▶ [Aim]: Copy the data below word for word, leaving out the pictures.

▶ [Provided records]:
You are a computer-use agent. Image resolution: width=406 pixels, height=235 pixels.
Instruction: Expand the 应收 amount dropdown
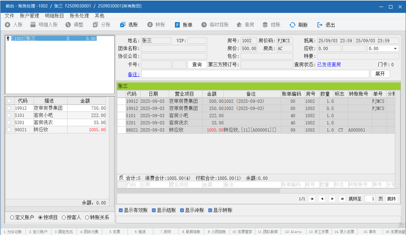pos(395,49)
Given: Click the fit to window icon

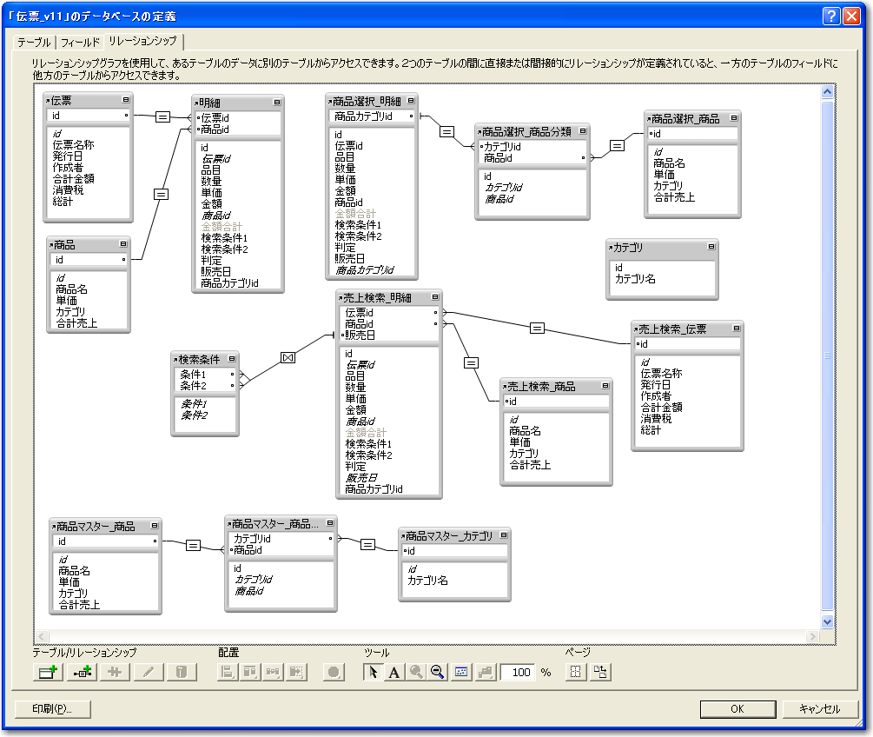Looking at the screenshot, I should (461, 672).
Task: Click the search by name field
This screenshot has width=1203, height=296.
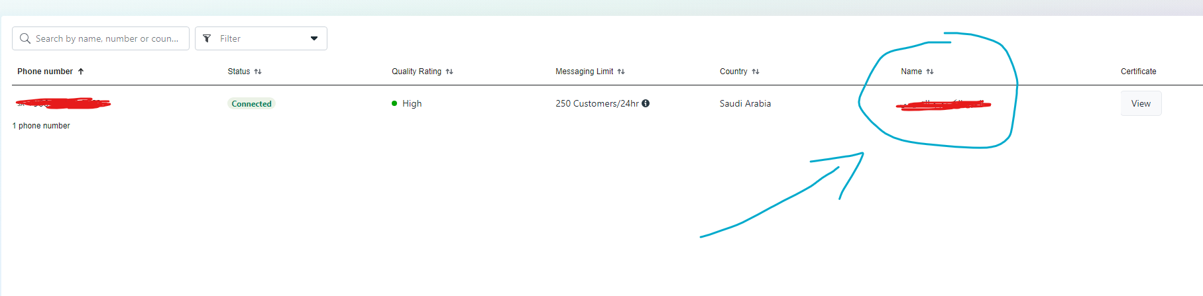Action: [x=101, y=38]
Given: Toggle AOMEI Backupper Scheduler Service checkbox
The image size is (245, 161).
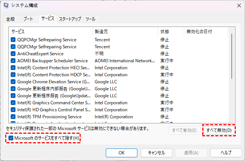Looking at the screenshot, I should 13,61.

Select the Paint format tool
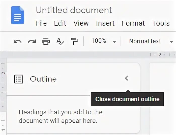[x=74, y=41]
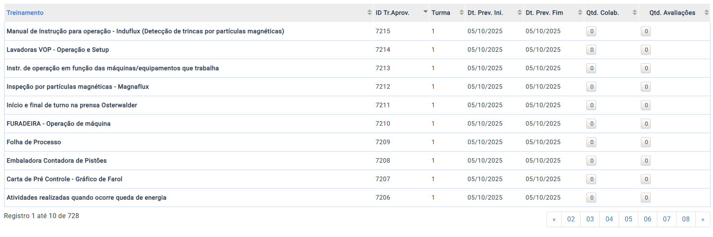The width and height of the screenshot is (713, 237).
Task: Sort by Qtd. Colab. column
Action: [602, 13]
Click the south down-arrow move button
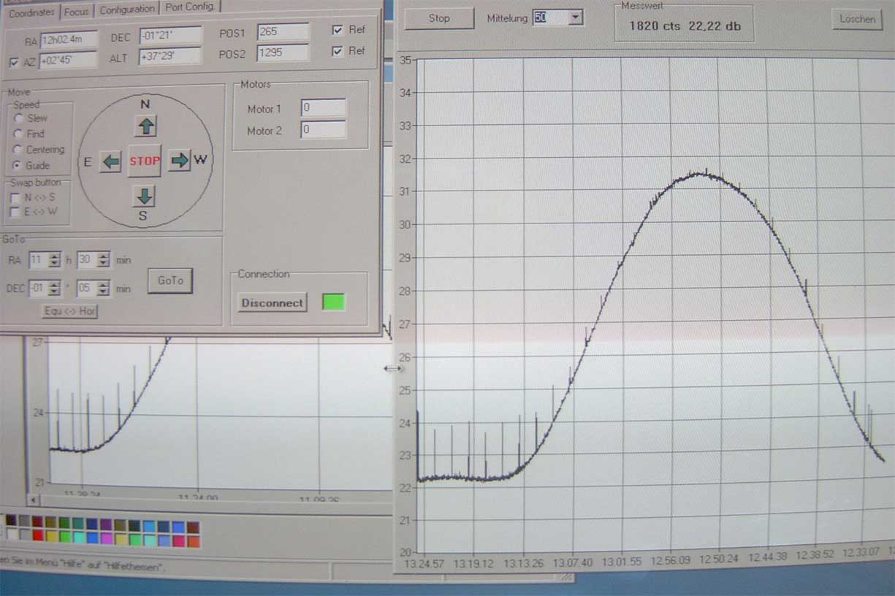This screenshot has width=895, height=596. pyautogui.click(x=145, y=196)
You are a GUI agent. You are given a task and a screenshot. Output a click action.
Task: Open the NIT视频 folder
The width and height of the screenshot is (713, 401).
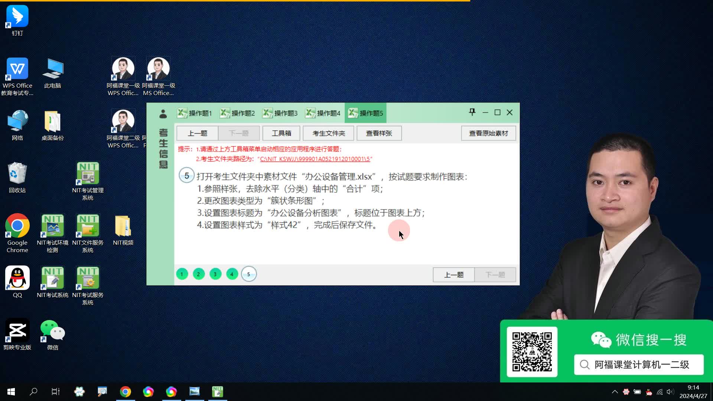tap(123, 226)
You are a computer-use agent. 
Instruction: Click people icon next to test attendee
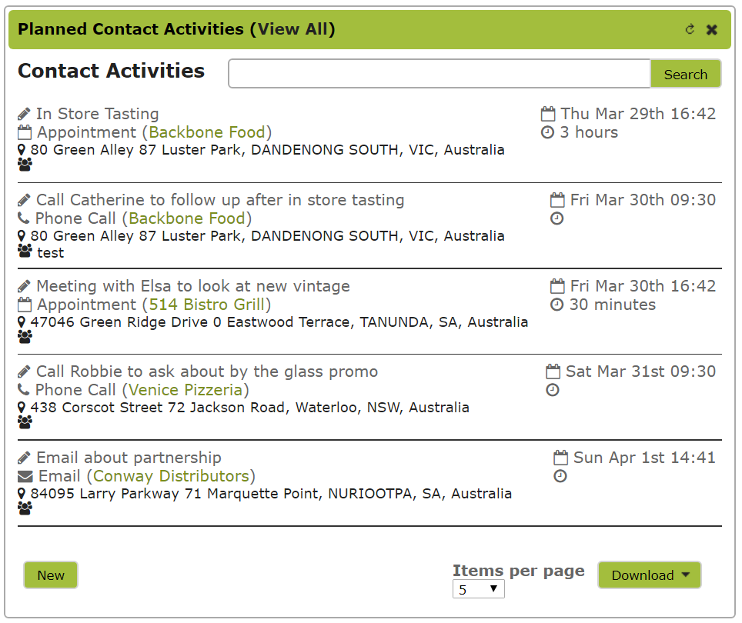click(x=25, y=251)
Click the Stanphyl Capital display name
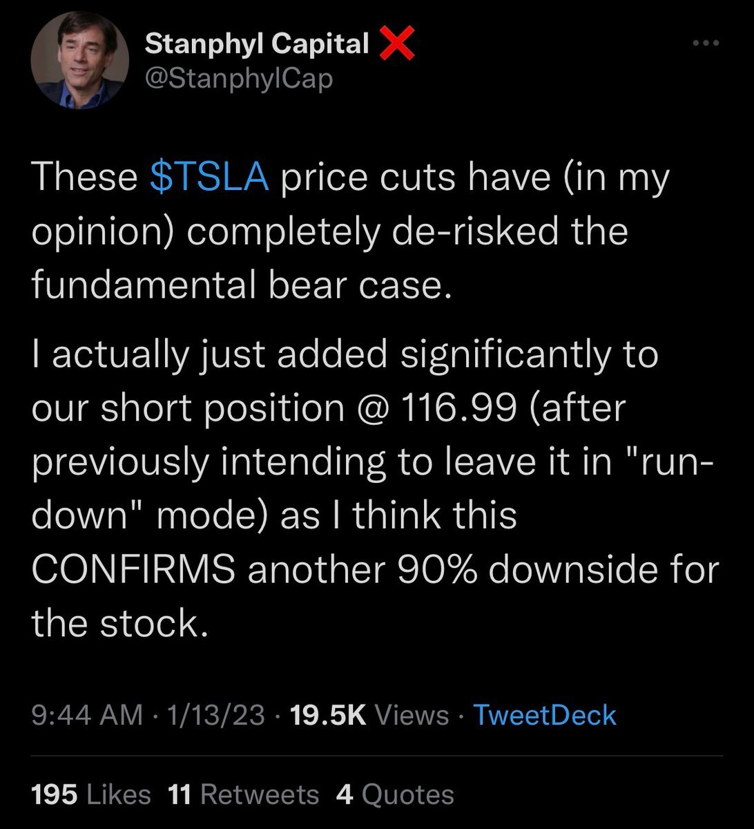This screenshot has width=754, height=829. tap(258, 44)
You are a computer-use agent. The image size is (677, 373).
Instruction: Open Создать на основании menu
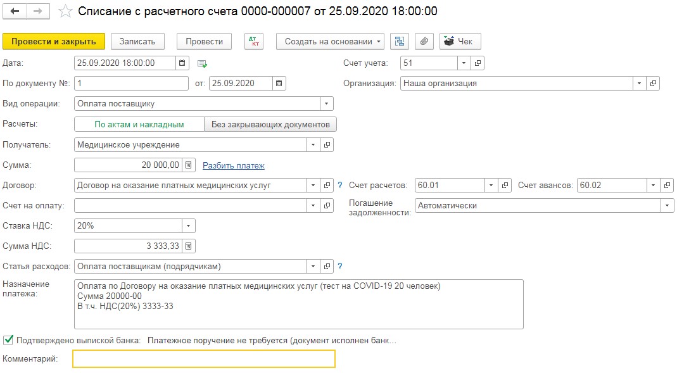tap(331, 41)
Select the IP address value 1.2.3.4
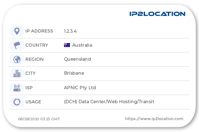 [x=70, y=31]
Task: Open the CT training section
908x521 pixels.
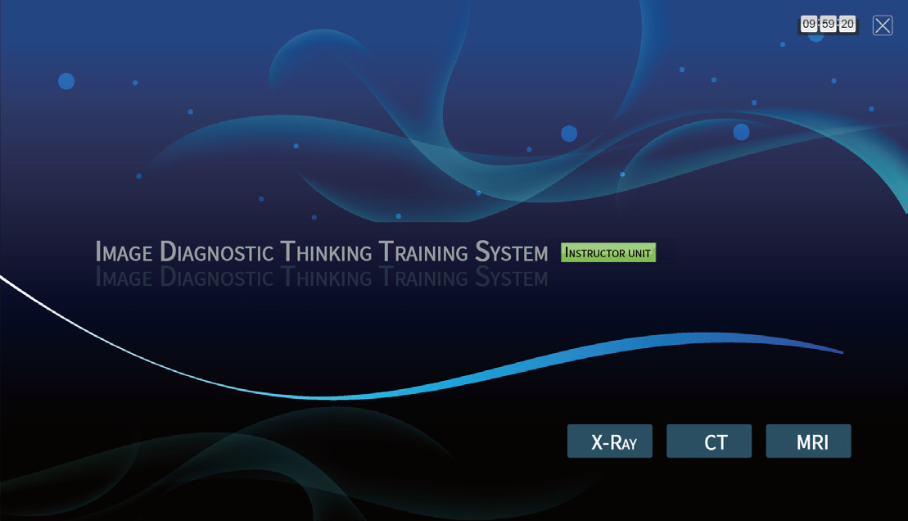Action: [709, 441]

▶ [The answer]:
You are a computer-use agent. Image resolution: width=406 pixels, height=235 pixels.
Instruction: Expand the 应收 amount dropdown
pos(395,49)
Given: Click the fit to window icon

Looking at the screenshot, I should (461, 672).
Task: Click the search by name field
This screenshot has width=1203, height=296.
Action: [x=101, y=38]
Given: Toggle AOMEI Backupper Scheduler Service checkbox
The image size is (245, 161).
Looking at the screenshot, I should 13,61.

Select the Paint format tool
[x=74, y=41]
The width and height of the screenshot is (713, 237).
Task: Sort by Qtd. Colab. column
Action: [602, 13]
Click the south down-arrow move button
This screenshot has width=895, height=596. pyautogui.click(x=145, y=196)
You are a GUI agent. You are given a task and a screenshot. Output a click action.
Task: Open the NIT视频 folder
The width and height of the screenshot is (713, 401).
tap(123, 226)
You are a computer-use agent. 
Instruction: Click people icon next to test attendee
click(x=25, y=251)
Click the Stanphyl Capital display name
This screenshot has width=754, height=829. tap(258, 44)
You are a computer-use agent. The image size is (677, 373).
Instruction: Open Создать на основании menu
tap(331, 41)
Select the IP address value 1.2.3.4
 [x=70, y=31]
Task: Open the CT training section
908x521 pixels.
Action: [709, 441]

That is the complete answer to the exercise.